Material provided:
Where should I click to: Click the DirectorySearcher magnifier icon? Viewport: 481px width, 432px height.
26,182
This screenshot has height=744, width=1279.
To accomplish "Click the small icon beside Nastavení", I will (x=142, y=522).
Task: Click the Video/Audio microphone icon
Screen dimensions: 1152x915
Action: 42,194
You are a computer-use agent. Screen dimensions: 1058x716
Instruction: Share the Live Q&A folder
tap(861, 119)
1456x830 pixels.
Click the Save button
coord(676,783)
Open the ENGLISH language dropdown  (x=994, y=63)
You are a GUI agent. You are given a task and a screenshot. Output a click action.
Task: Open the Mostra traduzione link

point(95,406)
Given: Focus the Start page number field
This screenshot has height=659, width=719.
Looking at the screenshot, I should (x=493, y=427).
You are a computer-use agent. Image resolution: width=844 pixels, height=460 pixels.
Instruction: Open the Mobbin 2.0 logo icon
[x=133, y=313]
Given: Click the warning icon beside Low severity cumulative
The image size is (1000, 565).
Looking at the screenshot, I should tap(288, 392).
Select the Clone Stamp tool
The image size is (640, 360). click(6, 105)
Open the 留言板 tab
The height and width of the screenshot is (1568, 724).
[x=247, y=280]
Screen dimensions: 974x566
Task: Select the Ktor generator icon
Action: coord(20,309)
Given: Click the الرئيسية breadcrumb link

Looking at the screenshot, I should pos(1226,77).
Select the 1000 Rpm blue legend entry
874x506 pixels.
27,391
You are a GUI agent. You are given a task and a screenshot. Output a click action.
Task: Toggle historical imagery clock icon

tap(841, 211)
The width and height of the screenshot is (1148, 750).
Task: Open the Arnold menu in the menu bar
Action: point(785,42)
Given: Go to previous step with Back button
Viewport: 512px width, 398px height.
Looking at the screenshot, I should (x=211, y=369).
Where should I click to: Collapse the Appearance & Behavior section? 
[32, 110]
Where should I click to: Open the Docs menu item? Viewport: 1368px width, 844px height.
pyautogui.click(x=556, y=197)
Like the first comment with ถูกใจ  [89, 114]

Your objective:
Reproduce the records without changes, from the first line down to and including the line that contains "Looking at the screenshot, I should (x=493, y=427).".

Full answer:
Where should I click to: Click the DirectorySearcher magnifier icon? Viewport: 481px width, 432px height.
26,182
This screenshot has height=744, width=1279.
To accomplish "Click the small icon beside Nastavení", I will (x=142, y=522).
Task: Click the Video/Audio microphone icon
Screen dimensions: 1152x915
Action: 42,194
You are a computer-use agent. Screen dimensions: 1058x716
Instruction: Share the Live Q&A folder
tap(861, 119)
1456x830 pixels.
Click the Save button
coord(676,783)
Open the ENGLISH language dropdown  (x=994, y=63)
You are a GUI agent. You are given a task and a screenshot. Output a click action.
Task: Open the Mostra traduzione link

point(95,406)
Given: Focus the Start page number field
This screenshot has height=659, width=719.
Looking at the screenshot, I should (x=493, y=427).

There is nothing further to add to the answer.